Un juge américain a fait droit récemment à une plainte de Chanel contre plusieurs centaines de sites Web auxquels la marque de luxe reprochait d’offrir à la vente des produits de contrefaçon. À priori, on pourrait être tenté de penser, au vu d’une telle description, qu’il s’agissait d’une intervention normale à l’encontre d’infractions contre la propriété intellectuelle. En réalité, la décision du juge, qui a autorisé la saisie par Chanel des noms de domaine incriminés et a ordonné leur désindexation par les moteurs de recherche et réseaux sociaux, a laissé la blogosphère bouche bée devant tant d’ignorance quant au fonctionnement d’Internet. Le juge a cité Facebook, Twitter, Google+, Bing, Yahoo et Google, mais a précisé que sa mesure concernait « tous » les moteurs de recherche et réseaux sociaux.
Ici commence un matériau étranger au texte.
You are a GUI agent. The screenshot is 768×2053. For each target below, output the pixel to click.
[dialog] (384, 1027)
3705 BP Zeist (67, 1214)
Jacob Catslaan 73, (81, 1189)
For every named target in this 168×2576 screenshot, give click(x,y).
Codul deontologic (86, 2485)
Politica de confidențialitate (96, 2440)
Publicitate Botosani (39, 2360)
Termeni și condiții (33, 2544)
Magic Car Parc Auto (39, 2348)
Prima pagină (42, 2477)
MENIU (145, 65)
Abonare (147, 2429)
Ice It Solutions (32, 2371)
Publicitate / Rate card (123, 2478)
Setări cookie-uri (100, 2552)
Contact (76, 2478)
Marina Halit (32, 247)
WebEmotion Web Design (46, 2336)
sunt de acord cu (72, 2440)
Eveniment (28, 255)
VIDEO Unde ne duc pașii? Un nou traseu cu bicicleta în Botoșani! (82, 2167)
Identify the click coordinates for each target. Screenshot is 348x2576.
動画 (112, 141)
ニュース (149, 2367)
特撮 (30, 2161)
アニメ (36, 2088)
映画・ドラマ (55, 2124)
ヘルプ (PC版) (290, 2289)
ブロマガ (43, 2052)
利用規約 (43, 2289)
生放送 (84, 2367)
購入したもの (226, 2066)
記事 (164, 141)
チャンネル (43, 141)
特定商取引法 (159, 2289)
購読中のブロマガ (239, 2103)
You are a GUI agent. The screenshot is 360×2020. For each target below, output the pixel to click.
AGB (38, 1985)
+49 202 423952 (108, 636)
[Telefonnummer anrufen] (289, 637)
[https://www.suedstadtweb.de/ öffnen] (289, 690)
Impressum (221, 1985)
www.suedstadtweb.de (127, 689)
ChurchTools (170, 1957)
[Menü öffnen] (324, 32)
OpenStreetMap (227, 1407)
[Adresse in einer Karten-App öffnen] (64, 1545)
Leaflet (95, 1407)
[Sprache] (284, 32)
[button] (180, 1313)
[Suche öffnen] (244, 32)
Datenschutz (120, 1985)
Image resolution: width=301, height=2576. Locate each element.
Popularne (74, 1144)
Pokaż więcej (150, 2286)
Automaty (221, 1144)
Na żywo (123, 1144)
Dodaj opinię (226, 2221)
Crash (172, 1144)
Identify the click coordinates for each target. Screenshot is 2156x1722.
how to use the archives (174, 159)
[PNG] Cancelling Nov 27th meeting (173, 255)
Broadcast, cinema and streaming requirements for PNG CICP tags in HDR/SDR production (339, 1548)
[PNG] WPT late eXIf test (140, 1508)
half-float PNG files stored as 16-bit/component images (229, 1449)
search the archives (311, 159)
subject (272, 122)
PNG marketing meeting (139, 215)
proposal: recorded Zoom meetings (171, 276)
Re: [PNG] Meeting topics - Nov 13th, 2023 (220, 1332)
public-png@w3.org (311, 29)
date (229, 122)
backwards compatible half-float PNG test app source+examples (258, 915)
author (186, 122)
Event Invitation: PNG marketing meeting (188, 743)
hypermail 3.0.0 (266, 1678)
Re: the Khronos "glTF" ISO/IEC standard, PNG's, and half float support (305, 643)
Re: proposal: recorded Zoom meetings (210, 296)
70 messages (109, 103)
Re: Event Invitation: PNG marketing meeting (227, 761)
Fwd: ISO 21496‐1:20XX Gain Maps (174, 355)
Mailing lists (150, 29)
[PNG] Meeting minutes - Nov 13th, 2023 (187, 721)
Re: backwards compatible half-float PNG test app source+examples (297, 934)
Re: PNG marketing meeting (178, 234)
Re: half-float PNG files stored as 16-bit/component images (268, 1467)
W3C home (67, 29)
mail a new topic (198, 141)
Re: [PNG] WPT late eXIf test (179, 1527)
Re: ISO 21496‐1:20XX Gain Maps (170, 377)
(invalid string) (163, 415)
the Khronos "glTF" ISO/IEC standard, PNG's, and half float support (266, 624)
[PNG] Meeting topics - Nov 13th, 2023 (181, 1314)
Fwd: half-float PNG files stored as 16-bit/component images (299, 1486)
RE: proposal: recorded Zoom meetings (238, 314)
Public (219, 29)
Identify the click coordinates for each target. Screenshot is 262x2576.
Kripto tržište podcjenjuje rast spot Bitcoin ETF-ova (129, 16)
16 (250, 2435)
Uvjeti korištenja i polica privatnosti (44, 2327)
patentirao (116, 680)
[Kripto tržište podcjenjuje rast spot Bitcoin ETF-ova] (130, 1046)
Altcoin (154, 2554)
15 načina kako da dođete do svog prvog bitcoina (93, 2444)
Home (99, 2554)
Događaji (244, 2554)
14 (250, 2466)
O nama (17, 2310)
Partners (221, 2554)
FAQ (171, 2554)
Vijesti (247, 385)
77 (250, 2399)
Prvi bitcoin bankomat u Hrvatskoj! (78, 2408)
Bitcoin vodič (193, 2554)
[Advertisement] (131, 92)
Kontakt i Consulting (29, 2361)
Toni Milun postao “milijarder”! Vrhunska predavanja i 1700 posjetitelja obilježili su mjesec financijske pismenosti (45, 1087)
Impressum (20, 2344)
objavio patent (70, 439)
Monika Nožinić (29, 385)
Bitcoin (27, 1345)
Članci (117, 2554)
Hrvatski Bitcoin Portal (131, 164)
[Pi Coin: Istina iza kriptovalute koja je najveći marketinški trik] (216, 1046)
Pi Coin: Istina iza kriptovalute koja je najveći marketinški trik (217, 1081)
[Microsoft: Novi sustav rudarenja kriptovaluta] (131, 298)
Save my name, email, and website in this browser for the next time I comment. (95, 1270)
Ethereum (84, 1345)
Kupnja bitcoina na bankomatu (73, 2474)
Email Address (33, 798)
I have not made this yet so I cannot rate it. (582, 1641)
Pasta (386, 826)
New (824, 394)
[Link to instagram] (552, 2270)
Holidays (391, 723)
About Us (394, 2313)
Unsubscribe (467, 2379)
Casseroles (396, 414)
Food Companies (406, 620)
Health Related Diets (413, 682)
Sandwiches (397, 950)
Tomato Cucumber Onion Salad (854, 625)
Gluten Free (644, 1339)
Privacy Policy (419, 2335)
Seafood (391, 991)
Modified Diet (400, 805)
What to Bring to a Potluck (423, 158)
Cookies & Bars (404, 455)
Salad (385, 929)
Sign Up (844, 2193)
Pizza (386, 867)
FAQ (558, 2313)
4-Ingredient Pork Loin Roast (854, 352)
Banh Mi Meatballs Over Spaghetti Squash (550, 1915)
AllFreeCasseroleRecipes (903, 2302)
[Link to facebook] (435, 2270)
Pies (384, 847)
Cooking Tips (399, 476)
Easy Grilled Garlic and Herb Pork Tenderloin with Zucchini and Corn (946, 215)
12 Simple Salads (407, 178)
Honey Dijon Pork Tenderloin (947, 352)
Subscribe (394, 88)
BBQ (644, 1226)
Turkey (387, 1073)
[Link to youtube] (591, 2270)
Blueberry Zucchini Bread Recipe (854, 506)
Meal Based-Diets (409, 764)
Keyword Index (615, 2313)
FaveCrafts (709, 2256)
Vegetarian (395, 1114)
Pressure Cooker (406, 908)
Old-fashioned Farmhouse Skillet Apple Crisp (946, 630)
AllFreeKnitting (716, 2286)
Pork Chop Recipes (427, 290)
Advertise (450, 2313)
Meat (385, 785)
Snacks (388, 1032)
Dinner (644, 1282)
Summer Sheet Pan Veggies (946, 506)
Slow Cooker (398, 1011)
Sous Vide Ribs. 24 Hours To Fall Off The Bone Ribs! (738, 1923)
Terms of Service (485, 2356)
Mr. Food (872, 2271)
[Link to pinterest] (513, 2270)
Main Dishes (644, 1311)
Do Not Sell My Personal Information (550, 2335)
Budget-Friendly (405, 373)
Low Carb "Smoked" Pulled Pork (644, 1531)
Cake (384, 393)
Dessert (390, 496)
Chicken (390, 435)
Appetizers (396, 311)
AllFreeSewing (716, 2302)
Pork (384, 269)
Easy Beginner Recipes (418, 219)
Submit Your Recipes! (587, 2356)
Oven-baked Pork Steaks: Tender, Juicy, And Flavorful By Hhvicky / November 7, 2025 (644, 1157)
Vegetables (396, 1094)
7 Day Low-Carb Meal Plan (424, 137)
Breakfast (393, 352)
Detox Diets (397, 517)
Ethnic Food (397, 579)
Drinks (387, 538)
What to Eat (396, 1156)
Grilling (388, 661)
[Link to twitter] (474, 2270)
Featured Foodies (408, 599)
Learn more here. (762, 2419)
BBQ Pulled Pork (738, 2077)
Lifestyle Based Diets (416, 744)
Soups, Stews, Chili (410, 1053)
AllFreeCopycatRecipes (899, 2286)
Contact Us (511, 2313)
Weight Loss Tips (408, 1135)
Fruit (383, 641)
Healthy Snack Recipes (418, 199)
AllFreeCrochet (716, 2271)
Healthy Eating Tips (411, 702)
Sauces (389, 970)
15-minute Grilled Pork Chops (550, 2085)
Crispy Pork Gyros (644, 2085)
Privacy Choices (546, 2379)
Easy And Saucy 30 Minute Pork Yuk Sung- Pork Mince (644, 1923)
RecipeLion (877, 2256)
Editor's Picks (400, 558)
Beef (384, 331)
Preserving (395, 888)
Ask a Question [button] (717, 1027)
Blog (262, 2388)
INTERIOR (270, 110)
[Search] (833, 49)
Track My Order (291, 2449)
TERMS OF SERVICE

Le blog de technologie Ars Technica a eu beau jeu de se moquer du juge du Nevada Kent Dawson, qui a manifestement décidé de frapper un grand coup sans se soucier des détails techniques qui auraient pu le freiner dans son ardeur. Le juge a accepté de traiter au cours d’une seule affaire les plaintes contre plusieurs centaines de sites distincts, sans juger bon de faire comparaître ne serait-ce qu’un seul de leurs propriétaires, se contentant des constatations d’un enquêteur du Nevada pour arriver à ses surprenantes conclusions.
Ars Technica rapporte qu’après avoir obtenu une ordonnance contre une première série de quelque 700 noms de domaines, la marque de luxe a pu y ajouter, à la mi-novembre, une liste de 228 noms additionnels qui ont pu être considérés comme passibles de la même peine après avoir été reconnus comme trempant dans le trafic d’objets de contrefaçon. Tout cela ressemble étrangement à de la justice sommaire.
À ce jour, les grands moteurs de recherche n’ont pas donné suite à la décision de ce juge, qui depuis le Nevada, croit pouvoir régenter le Net à l’échelle mondiale. Un juge américain est-il en mesure de décider la saisie d’un nom de domaine international ? Après tout, les noms de domaine de type .com ou .net sont certes gérés par un organisme américain mais ouverts par définition aux organisations du monde entier. Ces noms ont pourtant pour la plupart effectivement été saisis. Les listes qui ont été soumises au juge Dawson comprenaient aussi des noms de domaine d’autres pays, ce qui ne l’a pas gêné pour ordonner leur saisie et leur transfert au gestionnaire de noms de domaine Go Daddy – on peine à voir sur quelles bases une telle saisie pourrait être justifiée en-dehors des États-Unis. Un moteur de recherche, même si son siège est aux États-Unis, peut-il accepter qu’un juge américain détermine la désindexation d’un site hébergé hors des États-Unis et ouvert a priori aux internautes du monde entier ? Quand bien même la démarche de Chanel serait légitime quant au fond pour protéger sa marque, cette « victoire » juridique est en réalité un désastre en matière de gouvernance.
La décision du juge témoigne surtout de l’exaspération croissante ressentie par certains milieux aux États-Unis face à l’insolente résistance d’Internet contre toutes les tentatives de le mettre au pas. Une exaspération dont témoignent aussi les efforts en cours pour faire adopter au Congrès une législation anti-piratage, le Stop Online Piracy Act (SOPA), qui est censée venir en aide aux ayants-droits et protéger les emplois qu’ils créent, mais qui pour beaucoup revient à introduire une dangereuse censure sur Internet et risque même de mettre à mal la structure technique au cœur de son fonctionnement, le système des noms de domaine.
Si les ayants-droits continuent d’obtenir ce genre de décisions de justice sommaires, il ne sera peut-être même pas nécessaire pour eux de poursuivre leur guérilla parlementaire pour faire passer la législation anti-piratage de leurs rêves. Mais la lutte contre le piratage ne signifie pas qu’on puisse faire fi des procédures élémentaires ni ignorer délibérément la nature globale d’Internet.